For me, though, the Rhône blend – which may also include such varieties as Cinsault and Carignan – is where the value lies in red wine today, and it is made possible by the workhorse Grenache variety.
It is probably true to say that those wine-producing areas where Grenache is widespread have not always been blessed with the most talented growers and winemakers. But with improvements in both viticulture and in the winery, these are now the areas which are challenging the big names, and it is Grenache which is at the heart of this challenge to better-known and more prestigious types of wine.
These are areas that wine speculators (as opposed to wine lovers) have not yet discovered, which means that prices still represent great value, especially as quality improves exponentially. The only possible exceptions to this rule are in Châteauneuf-du-Pape, and more recently in Priorat in Spain.
Wines made from Grenache are perfect foils for most types of food. They bring fruit-forward flavours of strawberries, cherries, raspberries and figs, as well as texture, body and spice. And with pudding you can serve the fortified wines of Maury and Banyuls, also made from this versatile star.

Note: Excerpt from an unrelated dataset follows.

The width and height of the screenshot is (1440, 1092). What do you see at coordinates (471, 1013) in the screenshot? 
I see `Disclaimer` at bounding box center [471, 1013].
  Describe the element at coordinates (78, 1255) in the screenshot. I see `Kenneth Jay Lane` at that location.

In a list of the half dozen most important red grape varieties, most people would fail to name Grenache. That’s a shame, because it is a grape which is the backbone of much of the Mediterranean’s wine production, and it deserves its place in the metaphorical sun, as well as the actual one.
Three wines Andy has enjoyed this month
Château Cap de Mourlin St Emilion GrandCru 2005
Bakers & Larners, £27
Bought en primeur and matured in Bakers & Larners’ own cellars, this is stunning value for a perfectly mature Grand Cru St Emilion. Touched by the hand of the mercurial Michel Rolland, as you would expect this is bigger and more concentrated than other St Emilion wines. I drank it with a rib of beef, which was just about right.
Ramos Pinto ‘Born Retiro’ 20 Year Old Tawny Port
Bakers & Larners, £56.50
North of fifty quid is a lot for a 20 year old tawny, but this is justifiably described by Hugh Johnson as ‘best in class’. From a quinta owned by Champagne house Roederer and boasting one of the few female winemakers in Oporto, it boasts harmonious layers of dried fruit, roasted hazelnut, cinnamon, caramel and coffee – worth every penny.
Valencay Blanc, Domaine Andre Fouassier
Les Garrigues, £13.95
Most of the wine you drink from the Touraine region of France will be 100% Sauvignon Blanc, but this fascinating bottle is an unusual blend of Sauvignon and Chardonnay, giving a balanced, harmonious wine with good acidity but also a pleasing creaminess on the palate.